色恋営業や注文・支払いの強要に関して、ホスト側が言い逃れできないような法律の文言になっています。
話がずれますが、例えば不同意性交罪に関して被害者側の意見が強すぎると言われたりもしていますが、風営法でも同じようなものを感じます。
そもそも客の同意なしに勝手に遊興や飲食を提供するというのは論外です。
そうではない場合前提ですが、それでも後で「無理やり注文させられた」と言われてしまうのはリスキーです。
そうならないためにも、客の意思で明確にオーダーを受けたという証拠をできる限り残していくことを意識した方がいいかもしれません。
グループで多店舗展開しているところは、例え法人を分けていたとしても、それらの法人が密接関係法人とみなされ、1つの店舗が欠格事由に該当することになれば、全ての店舗の許可が一気にとびます。
キャバクラ・ラウンジ
法的にはキャバクラ・ラウンジとホストクラブは同じ位置づけです。
風営1号許可で営業する接待飲食店となります。
ただ、キャバ嬢の宣伝トラックってあんまり見たことないのと、キャバクラの支払いのためにおじさんが性風俗店に売り飛ばされるって基本的にないですよね(というかまずない)。
同じ接待飲食店でも今回の法改正は明らかにホストクラブを対象としたものなので、キャバクラやラウンジの営業にはそこまで影響はないのかなと思います。
ただ、たまにロッカー戦(イベント期間の上位〇名までがロッカーを確保できるみたいなの)と称したイベントでランキングを全面に押し出して過度な競争心をキャストにもたせ、客に来店をあおるという行為をみかけられます。
このような行為は広告・宣伝の規制の対象となる可能性がありますので、注意が必要です。
色恋営業に関してもキャバクラだってホストクラブと同様にそれなりにあると思うのですが、前述のとおりおじさんが性風俗店に売り飛ばされることが想定しにくいので、社会問題化はしていない。
とはいえ、火種はけっこうあると思うんですよね。
例えば、一時期、某有名キャバクラグループの売れっ子嬢が「〇〇(超高級シャンパン)じゃなかったらいらない!」と吐き捨て、不機嫌そうに席を立とうする映像がSNSで出回りました。
これ、もしネタではなくガチだとしたら、「遊興又は飲食をしなければ、接客従業者との関係が破綻すると告げる行為」に類似する色恋営業とみなされる可能性があります。
今は素人が撮った動画がSNSを通じてすぐに拡散する時代ですし、警察も意外とそういったものを見ています。
うちはホストクラブじゃないから大丈夫、と油断せずに、足元をすくわれないよう禁止行為がないか今一度社内チェックをしてみるべきタイミングかもしれません。
繰り返しますが、法的な立ち位置や禁止行為等の規制はホストクラブと同じですから。
また、ミニクラブやラウンジ等で無許可営業を行っているところは、法改正による罰則強化に注意したいところです。
そもそも許可を取れる場所なのか?建物所有者の承諾が取れるのか?等の確認をしていきましょう。
ガールズバー、コンカフェ
風営規制対象業種の中で、無許可営業が最も多い業種です。
飲食店営業許可だけ、もしくは深夜酒類提供飲食店営業で営業しているお店が多数存在します。

::::

### [作業内容]
1. 学習用テキストによると、キャバクラでも色恋営業はそれなりにあるのに社会問題化していないのはなぜか。1〜3文で説明せよ。
2. 学習用テキストから、「色恋営業に関してもキャバクラ」を含む語句から始めて「等の確認をしていきましょう。」の直後で終わる部分を、一字も変えずに出力せよ。

### [データセット部]
::::

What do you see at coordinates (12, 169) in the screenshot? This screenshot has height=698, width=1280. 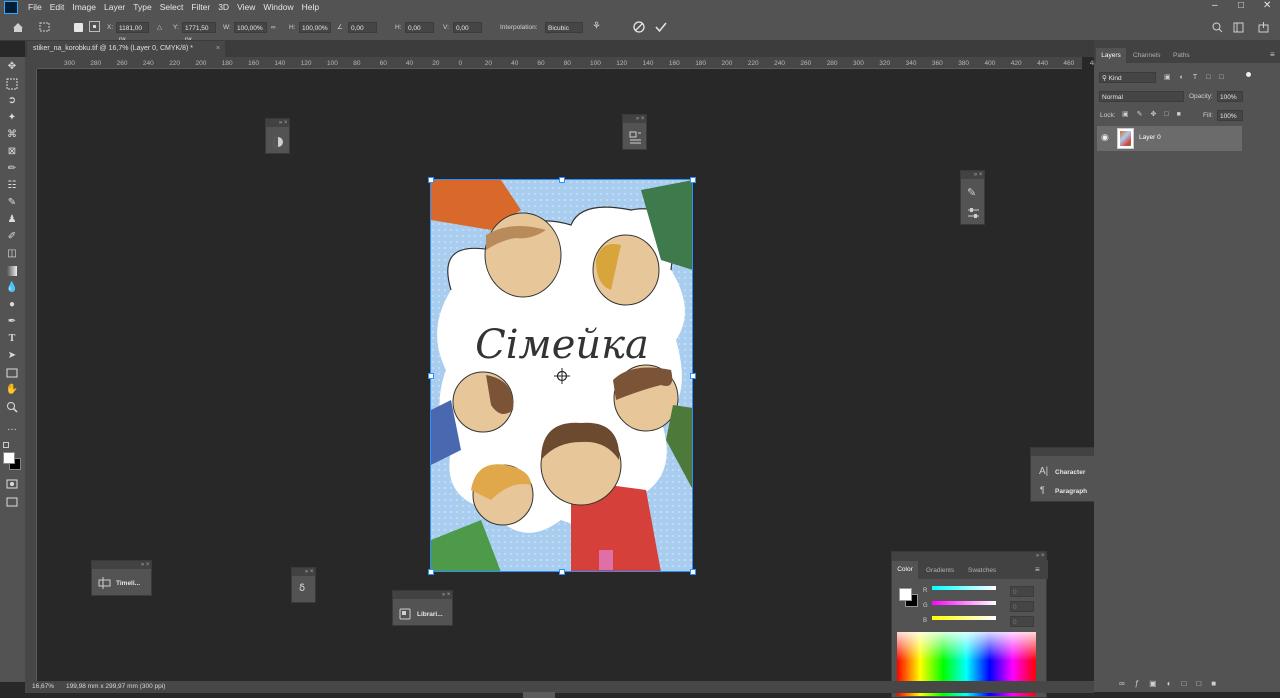 I see `eyedropper-tool-icon: ✏` at bounding box center [12, 169].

::::

### [解答済みの問題]
1. キャバクラの支払いのためにおじさんが性風俗店に売り飛ばされることが想定しにくいからです。

2.
色恋営業に関してもキャバクラだってホストクラブと同様にそれなりにあると思うのですが、前述のとおりおじさんが性風俗店に売り飛ばされることが想定しにくいので、社会問題化はしていない。
とはいえ、火種はけっこうあると思うんですよね。
例えば、一時期、某有名キャバクラグループの売れっ子嬢が「〇〇(超高級シャンパン)じゃなかったらいらない!」と吐き捨て、不機嫌そうに席を立とうする映像がSNSで出回りました。
これ、もしネタではなくガチだとしたら、「遊興又は飲食をしなければ、接客従業者との関係が破綻すると告げる行為」に類似する色恋営業とみなされる可能性があります。
今は素人が撮った動画がSNSを通じてすぐに拡散する時代ですし、警察も意外とそういったものを見ています。
うちはホストクラブじゃないから大丈夫、と油断せずに、足元をすくわれないよう禁止行為がないか今一度社内チェックをしてみるべきタイミングかもしれません。
繰り返しますが、法的な立ち位置や禁止行為等の規制はホストクラブと同じですから。
また、ミニクラブやラウンジ等で無許可営業を行っているところは、法改正による罰則強化に注意したいところです。
そもそも許可を取れる場所なのか?建物所有者の承諾が取れるのか?等の確認をしていきましょう。